What is being asked: Exactly the lines from the one holding "メディア掲載 (761, 17)" through the final line of the data are wanted, copied as written.

(Saved data entries)
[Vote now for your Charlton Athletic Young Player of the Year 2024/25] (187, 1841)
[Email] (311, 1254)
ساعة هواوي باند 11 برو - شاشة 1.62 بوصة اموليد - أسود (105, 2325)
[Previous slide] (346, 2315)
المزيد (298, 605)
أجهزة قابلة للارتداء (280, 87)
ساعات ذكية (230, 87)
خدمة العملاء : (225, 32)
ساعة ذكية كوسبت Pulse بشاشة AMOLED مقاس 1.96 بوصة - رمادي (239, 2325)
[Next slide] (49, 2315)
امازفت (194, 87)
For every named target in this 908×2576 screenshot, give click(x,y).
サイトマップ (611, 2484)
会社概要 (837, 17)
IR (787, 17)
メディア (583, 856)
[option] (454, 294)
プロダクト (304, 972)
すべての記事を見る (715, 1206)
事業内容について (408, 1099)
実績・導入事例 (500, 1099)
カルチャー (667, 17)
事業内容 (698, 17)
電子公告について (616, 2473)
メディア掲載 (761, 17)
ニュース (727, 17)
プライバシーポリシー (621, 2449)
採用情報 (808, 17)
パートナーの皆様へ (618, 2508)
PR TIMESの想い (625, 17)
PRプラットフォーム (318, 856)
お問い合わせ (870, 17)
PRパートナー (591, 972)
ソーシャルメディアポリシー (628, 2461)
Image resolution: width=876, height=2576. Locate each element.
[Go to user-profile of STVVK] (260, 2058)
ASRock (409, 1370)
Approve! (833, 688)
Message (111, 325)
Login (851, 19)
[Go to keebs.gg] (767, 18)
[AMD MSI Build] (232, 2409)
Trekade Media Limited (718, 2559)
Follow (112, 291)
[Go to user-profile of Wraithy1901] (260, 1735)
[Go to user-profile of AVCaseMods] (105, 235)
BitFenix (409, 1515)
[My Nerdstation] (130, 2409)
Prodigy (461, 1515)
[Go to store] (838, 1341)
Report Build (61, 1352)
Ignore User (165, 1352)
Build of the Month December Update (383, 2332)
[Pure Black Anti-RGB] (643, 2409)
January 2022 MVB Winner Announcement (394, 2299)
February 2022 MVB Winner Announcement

Answer below:
メディア掲載 (761, 17)
ニュース (727, 17)
プライバシーポリシー (621, 2449)
採用情報 (808, 17)
パートナーの皆様へ (618, 2508)
PR TIMESの想い (625, 17)
PRプラットフォーム (318, 856)
お問い合わせ (870, 17)
PRパートナー (591, 972)
ソーシャルメディアポリシー (628, 2461)
Image resolution: width=876, height=2576. Locate each element.
[Go to user-profile of STVVK] (260, 2058)
ASRock (409, 1370)
Approve! (833, 688)
Message (111, 325)
Login (851, 19)
[Go to keebs.gg] (767, 18)
[AMD MSI Build] (232, 2409)
Trekade Media Limited (718, 2559)
Follow (112, 291)
[Go to user-profile of Wraithy1901] (260, 1735)
[Go to user-profile of AVCaseMods] (105, 235)
BitFenix (409, 1515)
[My Nerdstation] (130, 2409)
Prodigy (461, 1515)
[Go to store] (838, 1341)
Report Build (61, 1352)
Ignore User (165, 1352)
Build of the Month December Update (383, 2332)
[Pure Black Anti-RGB] (643, 2409)
January 2022 MVB Winner Announcement (394, 2299)
February 2022 MVB Winner Announcement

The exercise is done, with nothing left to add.